Non-compete agreements have long been a staple of executive employment contracts. Today, however, they’re becoming increasingly common even in lower-level jobs. According to the Wall Street Journal, a steady rise in litigation over non-competes “largely reflects the increased usage of non-compete arrangements among lower-level staffers, along with employees’ greater mobility and access to sensitive information.”
It might seem like overkill to require a non-compete agreement with employees below the executive level. However, an individual’s ability to damage your business by going to work for a competitor will grow over time — assuming the employee gains responsibility and knowledge that could help a competitor. If you don’t secure a non-compete agreement at the beginning of an employment relationship, you’ll probably need to jump through an extra hoop to make it legally enforceable later on.
State Law Rules
State law governs non-compete agreements, and some of the rules vary from one state to the next. In an extreme case, California generally doesn’t recognize the validity of these agreements at all.
Federal courts may also sometimes get involved. One federal court recently weighed in on a case and upheld a common principle — the need for an employee to receive “consideration” (some form of compensation) in exchange for accepting a non-compete agreement.
Ordinarily, being offered a job is deemed to be adequate consideration in itself. However, if an employee has already been working for a while, simply being allowed to keep the job might not be deemed adequate consideration. That’s how the U.S. District Court in Hawaii came down on the issue in the case of The Standard Register Co. v. Keala (No. 14-00291 JMS-RLP).
“Numerous courts have held that where an employee has already been hired, continued at-will employment, standing alone, is insufficient consideration for a non-competition agreement,” the court held, and denied the employer’s request for a temporary restraining order against former employees.
Is the Agreement Enforceable?
One possibility for “consideration” in that situation might have been a bonus or a promotion. However, courts aren’t always predictable in what they’ll uphold. Here are other key facets of a non-compete agreement that courts examine:
- Does it protect a legitimate business interest? For example, let’s say you claim that an employee possesses sensitive information which could harm you if it fell into a competitor’s hands. Unless there’s evidence that you made a real effort to protect the secrecy of that information, a court may decide your stated business interest isn’t legitimate.
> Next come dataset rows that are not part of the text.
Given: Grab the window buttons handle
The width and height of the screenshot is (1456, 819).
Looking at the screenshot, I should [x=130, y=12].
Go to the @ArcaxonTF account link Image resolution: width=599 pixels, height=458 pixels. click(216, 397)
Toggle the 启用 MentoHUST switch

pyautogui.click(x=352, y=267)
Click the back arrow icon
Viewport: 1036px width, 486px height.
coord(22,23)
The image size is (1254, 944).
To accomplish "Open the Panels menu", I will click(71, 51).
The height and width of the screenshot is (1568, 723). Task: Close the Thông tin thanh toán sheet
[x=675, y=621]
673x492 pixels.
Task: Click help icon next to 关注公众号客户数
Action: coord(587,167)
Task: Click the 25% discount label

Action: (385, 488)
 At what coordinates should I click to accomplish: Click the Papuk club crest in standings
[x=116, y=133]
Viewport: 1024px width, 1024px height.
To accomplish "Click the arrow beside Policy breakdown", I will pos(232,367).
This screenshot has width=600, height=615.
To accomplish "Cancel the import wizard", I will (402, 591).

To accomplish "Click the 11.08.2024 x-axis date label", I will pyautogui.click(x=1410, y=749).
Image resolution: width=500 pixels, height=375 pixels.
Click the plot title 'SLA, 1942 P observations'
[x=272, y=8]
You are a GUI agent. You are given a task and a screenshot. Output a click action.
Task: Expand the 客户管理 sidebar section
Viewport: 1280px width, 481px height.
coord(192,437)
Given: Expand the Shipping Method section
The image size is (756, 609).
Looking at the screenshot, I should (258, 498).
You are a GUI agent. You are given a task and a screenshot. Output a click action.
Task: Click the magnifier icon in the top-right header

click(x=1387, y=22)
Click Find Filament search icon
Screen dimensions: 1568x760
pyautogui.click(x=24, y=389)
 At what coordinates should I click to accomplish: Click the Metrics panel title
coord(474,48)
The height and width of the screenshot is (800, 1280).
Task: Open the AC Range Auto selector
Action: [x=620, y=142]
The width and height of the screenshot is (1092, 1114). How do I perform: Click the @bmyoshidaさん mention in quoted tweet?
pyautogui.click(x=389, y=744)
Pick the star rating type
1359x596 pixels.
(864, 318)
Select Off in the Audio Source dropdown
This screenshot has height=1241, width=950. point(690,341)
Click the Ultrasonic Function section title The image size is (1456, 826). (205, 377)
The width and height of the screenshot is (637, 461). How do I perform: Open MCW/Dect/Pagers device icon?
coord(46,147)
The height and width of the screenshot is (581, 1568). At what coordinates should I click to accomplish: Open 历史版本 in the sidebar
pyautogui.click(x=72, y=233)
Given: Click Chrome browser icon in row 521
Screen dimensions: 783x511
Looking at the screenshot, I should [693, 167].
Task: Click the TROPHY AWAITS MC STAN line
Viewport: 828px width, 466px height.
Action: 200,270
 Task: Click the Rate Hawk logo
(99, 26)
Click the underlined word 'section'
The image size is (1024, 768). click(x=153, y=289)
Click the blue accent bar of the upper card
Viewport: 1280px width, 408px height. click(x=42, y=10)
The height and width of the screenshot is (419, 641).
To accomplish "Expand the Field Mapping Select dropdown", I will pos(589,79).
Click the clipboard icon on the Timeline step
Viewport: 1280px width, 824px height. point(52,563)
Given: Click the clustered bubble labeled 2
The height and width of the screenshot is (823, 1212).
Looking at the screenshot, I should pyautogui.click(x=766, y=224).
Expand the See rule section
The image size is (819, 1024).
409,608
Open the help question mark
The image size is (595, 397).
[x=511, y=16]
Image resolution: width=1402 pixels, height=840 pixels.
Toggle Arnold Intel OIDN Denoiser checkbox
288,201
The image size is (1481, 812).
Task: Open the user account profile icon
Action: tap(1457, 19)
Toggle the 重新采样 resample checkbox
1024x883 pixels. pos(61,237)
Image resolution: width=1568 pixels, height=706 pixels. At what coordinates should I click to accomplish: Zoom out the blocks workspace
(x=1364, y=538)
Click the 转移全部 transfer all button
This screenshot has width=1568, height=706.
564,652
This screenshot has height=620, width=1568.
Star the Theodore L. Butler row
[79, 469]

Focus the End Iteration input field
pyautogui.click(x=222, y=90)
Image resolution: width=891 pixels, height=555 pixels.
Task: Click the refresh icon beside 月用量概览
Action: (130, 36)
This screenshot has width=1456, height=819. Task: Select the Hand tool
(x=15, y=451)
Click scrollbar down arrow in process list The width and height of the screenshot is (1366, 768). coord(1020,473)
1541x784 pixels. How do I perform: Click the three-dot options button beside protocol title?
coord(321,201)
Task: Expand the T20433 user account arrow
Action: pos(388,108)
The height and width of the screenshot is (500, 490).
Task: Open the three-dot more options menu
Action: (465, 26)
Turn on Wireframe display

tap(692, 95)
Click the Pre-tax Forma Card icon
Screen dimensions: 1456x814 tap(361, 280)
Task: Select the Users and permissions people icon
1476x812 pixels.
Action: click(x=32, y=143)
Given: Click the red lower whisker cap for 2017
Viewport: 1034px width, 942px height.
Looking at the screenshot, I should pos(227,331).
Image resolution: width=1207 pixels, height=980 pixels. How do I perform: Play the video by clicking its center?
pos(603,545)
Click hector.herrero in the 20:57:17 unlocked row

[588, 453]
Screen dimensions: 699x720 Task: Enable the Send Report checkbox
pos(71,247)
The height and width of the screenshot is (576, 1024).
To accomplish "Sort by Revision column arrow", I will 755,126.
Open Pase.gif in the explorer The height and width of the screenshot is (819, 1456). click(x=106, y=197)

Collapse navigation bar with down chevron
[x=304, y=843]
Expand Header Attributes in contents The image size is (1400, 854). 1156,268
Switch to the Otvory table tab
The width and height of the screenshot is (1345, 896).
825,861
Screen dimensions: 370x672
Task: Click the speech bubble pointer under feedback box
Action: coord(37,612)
- What is the duration of the agreement? Courts are sympathetic to the idea that people need to earn a living. Therefore, they often frown on agreements that restrict former employees for periods longer than, for example, six months. But “reasonable” limits vary by circumstances and courts.
- What are the geographic parameters? A court will try to determine reasonableness here based on the size of your market. If you don’t have many competitors beyond a certain distance, such as a 10-mile radius, you wouldn’t be able to justify an agreement based on a 50-mile radius. Again, there’s considerable variability in this parameter.
- What activity is prohibited? The broader the scope of the prohibition, the less likely the agreement is to be enforceable. The most “reasonable” restriction in the eyes of the majority of courts is against soliciting your customers.
Red Pencil, Blue Pencil
If a court reviews a non-compete agreement and finds fault with it, there are three possible outcomes — depending on the state. The most restrictive standard is known as the “red pencil” rule. It requires the invalidation of an entire agreement even if only one provision is flawed. Nebraska takes the position, and South Carolina, Virginia and Wisconsin generally do as well.
Under the less draconian “blue pencil” standard, courts are allowed to invalidate specific provisions of an agreement, while leaving other ones standing. Arizona, Connecticut, Indiana, Maryland, Montana and North Carolina generally take that approach.
The best scenario is “reformation,” which is permitted in approximately 30 states. This is where the court can actually rewrite the agreement to allow it to be as faithful as possible to the employer’s original intent, but only to the extent permissible by law. That way, you might win a partial victory if you’re still allowed to restrict the former employee’s activities, even if not as thoroughly as you’d hoped.
Not all states fall into such tidy categories, and their positions evolve. Wherever you’re located, you will need to consult with a qualified attorney to draft a non-compete agreement that will hold up to local scrutiny.
Also, many job applicants will take a dim view of a requirement to sign this type of contract. With that in mind, you’ll need to balance your eagerness to hire a particular applicant with the consideration you’re willing to offer to make the agreement more palatable. Otherwise, the non-compete agreement could be a deal breaker.